/ 26 January 2006

‘He’s just my brother’

The novelist Ian McEwan has discovered that a bricklayer is the older brother he never knew he had, following the man’s quest to uncover his roots.

The revelation emerged that Rose McEwan, the novelist’s mother, had given away Ian’s older brother, Dave, at a railway station. He was conceived by Ian’s father, David, and Rose while she was still married to her first husband.

She had fallen pregnant from her wartime affair with David and wanted to give her baby away before her husband returned home on leave. An advert she placed in a local paper read: “Wanted, home for baby boy, aged one month: complete surrender.” Rose and Percy Sharp were given the baby at Reading railway station, in Berkshire.

Rose married McEwan, the child’s father, then an army officer, after her husband was killed in the Normandy landings.

The couple had their second son, Ian, six years after Dave Sharp had been born. Ian McEwan CBE, who has another brother, found out about Dave Sharp five years ago after the bricklayer’s inquiries about his past led him to the author’s family. In a statement, McEwan (58) said it was “a great surprise and pleasure” to discover he had another brother. “We welcomed him and his family into ours and we keep in touch. I am sad he never got the chance to know our parents.”

After Sharp’s adopted mother died, Percy let slip a hint of Dave’s past.

But the bricklayer waited until he was 60 before he contacted the Salvation Army’s Family Tracing Service.

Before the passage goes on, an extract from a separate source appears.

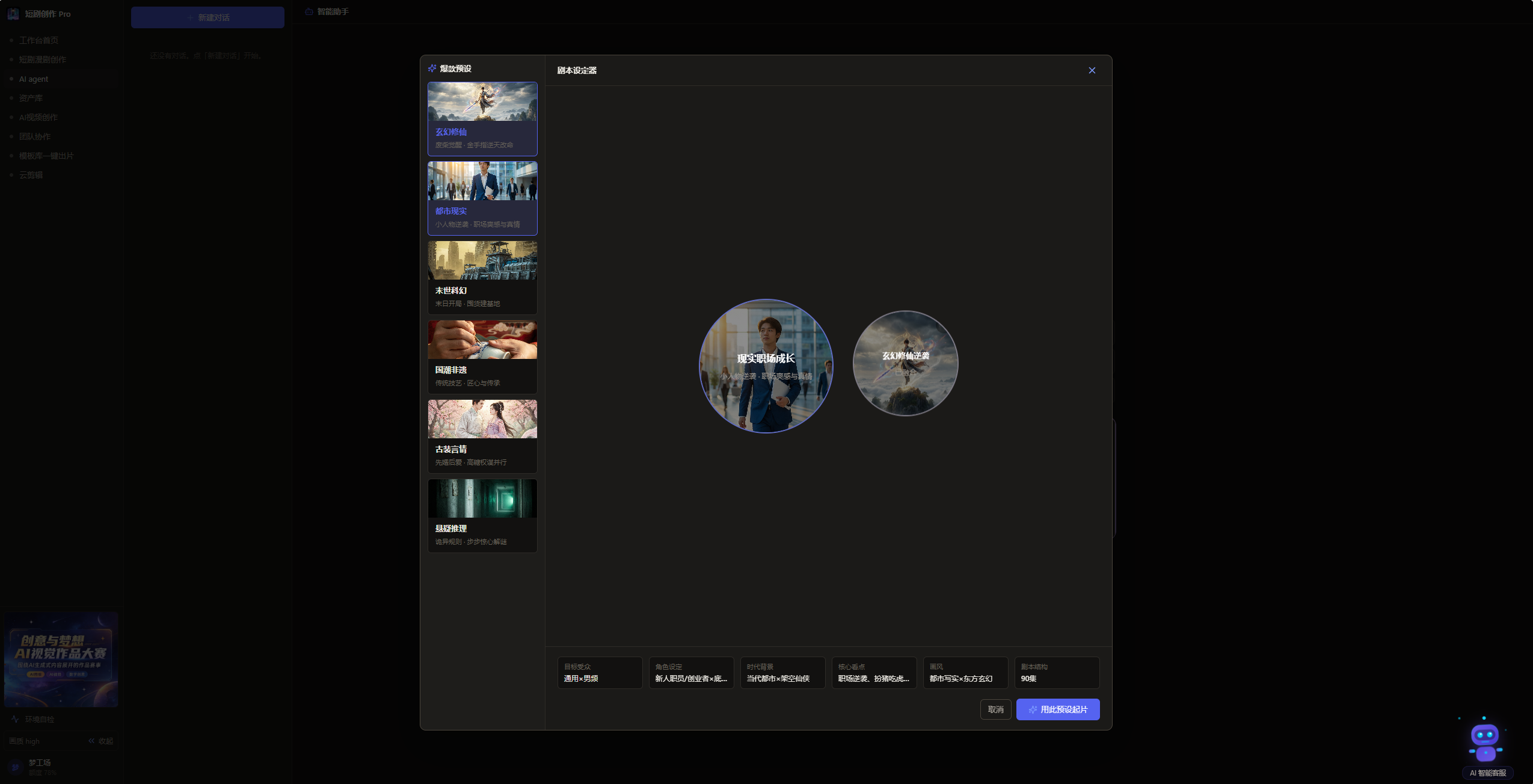This screenshot has width=1533, height=784.
Task: Open the AI 智能客服 robot assistant
Action: point(1485,743)
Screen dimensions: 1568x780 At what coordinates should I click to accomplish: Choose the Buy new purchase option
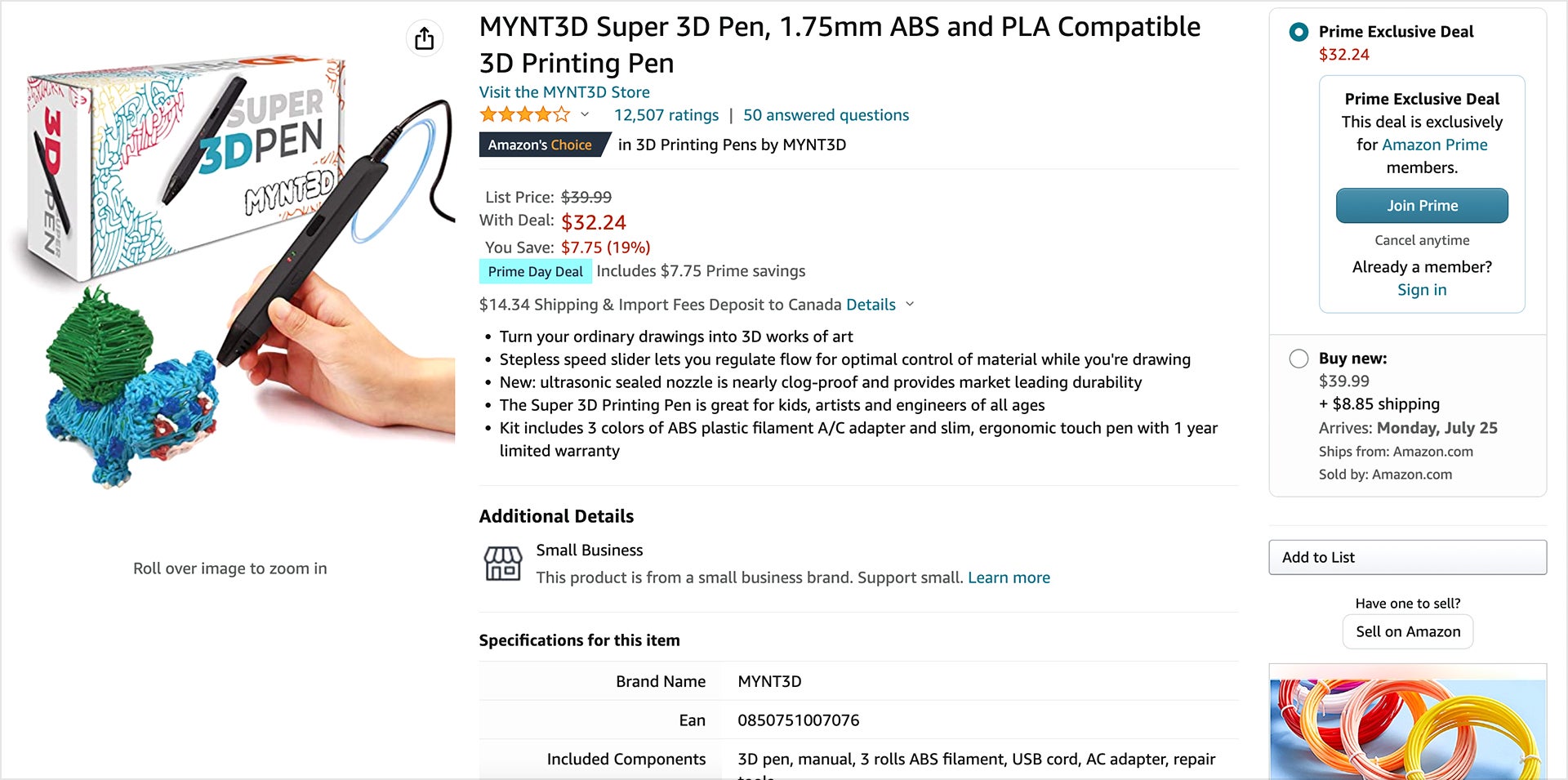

Mrs McEwan suffered from Alzheimer’s disease and died in 2003.

The lives of the two men have taken very different paths. Sharp (64) worked in the building industry in south-east England during the post-war years. His undiscovered brother went from private school to university before finding international acclaim with such novels as Atonement and Enduring Love. For 20 years the brothers lived just 24km apart, McEwan in Oxford’s exclusive Park Town, and Sharp in the Wallingford.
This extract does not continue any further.